In that case, Guido and Betty Pronsolino say the management plan required to
meet the TMDL will cost them millions of dollars in revenue from their 800-acre
tree farm. The Pronsolinos, along with the national farm and forestry
associations and the California Farm Bureau, sued to overturn the TMDL for
Garcia, saying the CWA does not give EPA the right regulate non-point sources.
EPA, backed by the Pacific Coast Federation of Fisherman's Associations and
Association of Metropolitan Sewerage Agencies, has won victories in both the
district court and 9th Circuit Court of Appeals. "Nothing in the statutory
structure -- or purpose -- suggests that Congress meant to distinguish ...

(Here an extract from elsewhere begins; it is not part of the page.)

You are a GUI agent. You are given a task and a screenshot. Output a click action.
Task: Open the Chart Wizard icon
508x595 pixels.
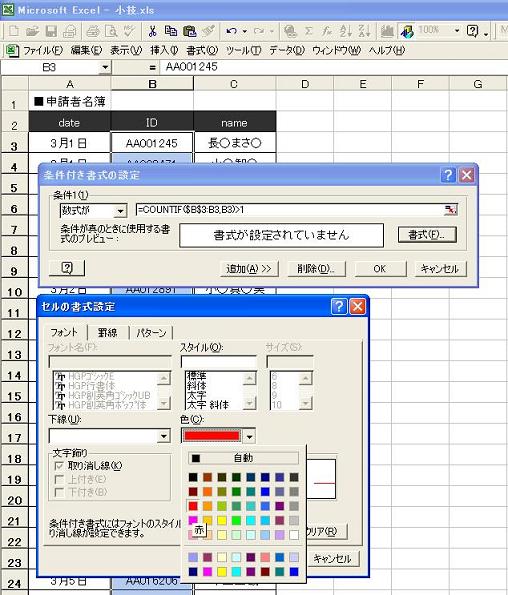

between waters with one insignificant point source and substantial nonpoint
source pollution and waters with only nonpoint source pollution," the appeals
court said.
Still, the Pronsolinos and their allies are not giving up. On July 15, they
filed a petition for a rehearing of the decision, which was made by a
three-judge panel. "Unlike [point-source] pollution, neither rainfall nor runoff
occurs with the predictability and precision contemplated by strict quantitative
effluent limitations and TMDL controls," the petition says. "Accordingly,
Congress chose to manage [nonpoint sources] with more flexible standards."
Dave Kranz of CFB said that if the petition is accepted, the case could be
reheard by another three-judge panel or by the broader nine-judge appeals court.
If the petition is not accepted, the plaintiffs will have to decide whether to
take the case to the Supreme Court, a decision they are not prepared to make
yet, Kranz said.
Meanwhile, environmentalists in Washington, D.C., gathered to criticize the Bush
administration yesterday for considering changes to the rule that could give
states much more flexibility in coming up with TMDLs. EPA is expected to decide
soon whether it will move ahead with the Clinton rule or implement changes that
would relax TMDL requirements and schedules. "According to EPA materials, their
plan is to 'trust the states,'" said Daniel Rosenberg of the Natural Resources
Defense Council. "We passed the Clean Water Act because trusting the states
doesn't cut it as environmental policy."